Prognosis is dependent on the depth of the tumor in relation to the deep fascia, local recurrence and regional lymph node involvement. The size of the primary lesion is not a reliable indicator of prognosis, but smaller tumors are associated with significantly better distant metastasis-free interval.[8] Distal limb tumors have been reported to have better prognosis than the proximal limb and axial tumors. The present case did not show local spread or involvement of regional lymph nodes.

A local recurrence rate of 35%,[8] 69%[2] and 77%[5] has been reported in the literature. Epitheloid sarcoma has a tendency to be multifocal at recurrence. The frequency of regional lymph node metastasis is typically between 22 and 45%. Distant metastatic disease has been reported in up to 45% of patients with epithelioid sarcoma.[1],[2] The metastasis is usually to the lung and pleura.[8] No distant metastasis was detected in our patient at the referred oncology centre.
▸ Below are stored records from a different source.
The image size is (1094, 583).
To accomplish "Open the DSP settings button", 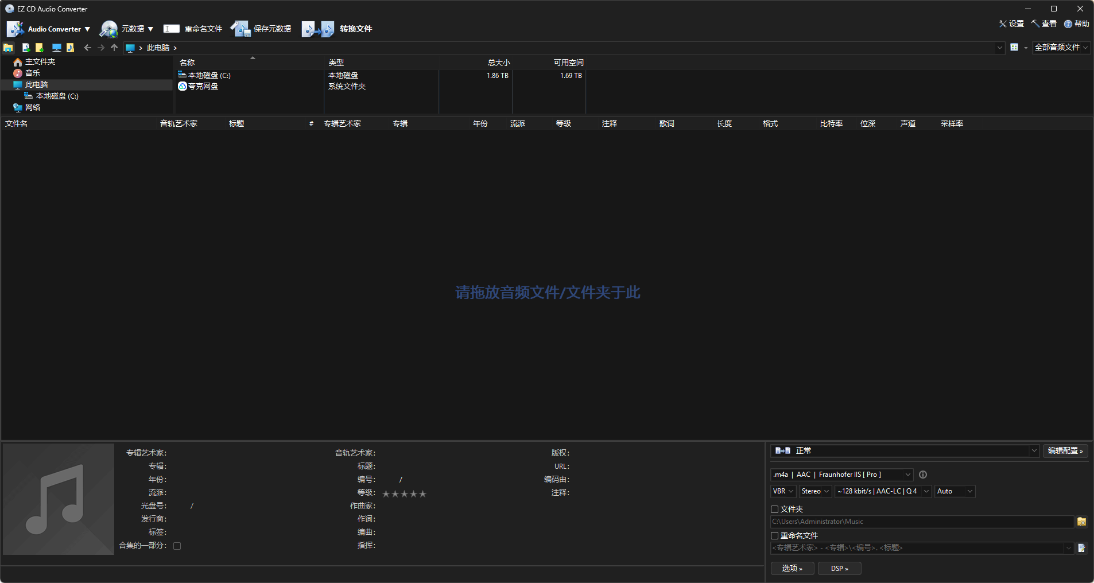I will [x=839, y=568].

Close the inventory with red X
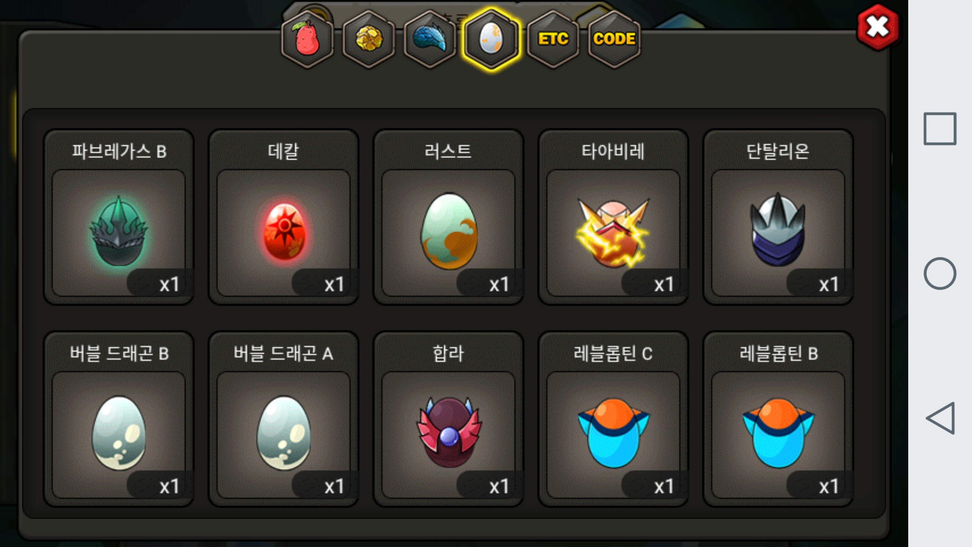tap(877, 27)
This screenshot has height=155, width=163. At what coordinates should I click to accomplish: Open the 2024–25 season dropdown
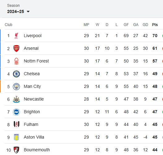click(18, 11)
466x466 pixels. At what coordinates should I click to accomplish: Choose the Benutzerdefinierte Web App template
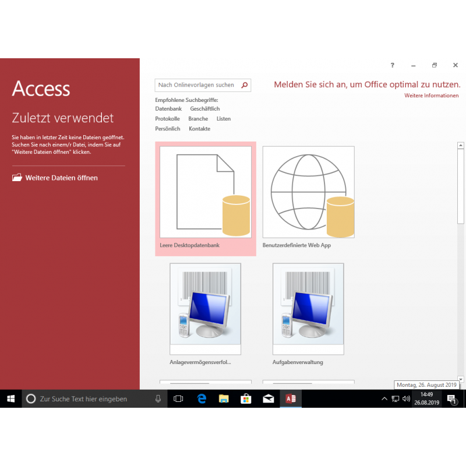308,198
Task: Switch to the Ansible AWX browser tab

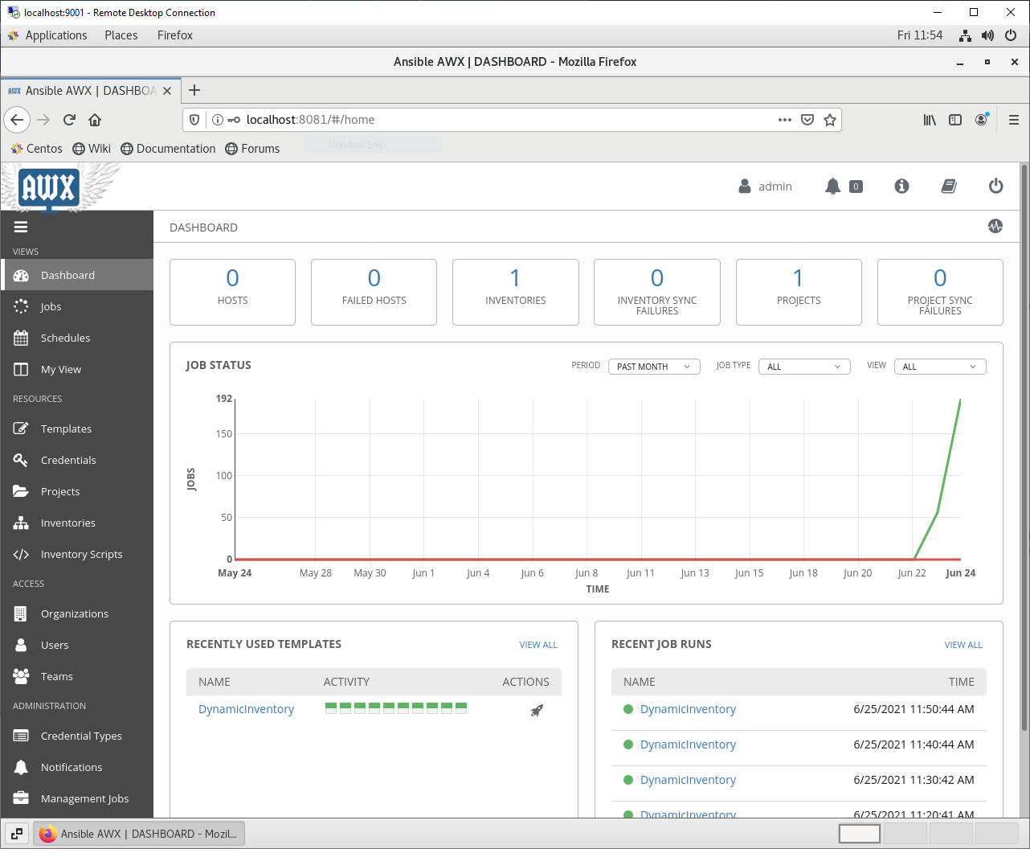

The treatment of primary disease is wide local excision, followed by adjuvant radiotherapy, in an attempt to lower the risk of local recurrence. Though amputation is required relatively frequently in epithelioid sarcoma because of the tendency of multifocal disease, there is no survival advantage from primary amputation. Chemotherapy is recommended for metastatic disease, with a standard regimen, which typically includes ifosfamide or doxorubicin, sometimes in combination. Our patient underwent wide excision of the lesion followed by radiotherapy and is free of the disease one year after the diagnosis.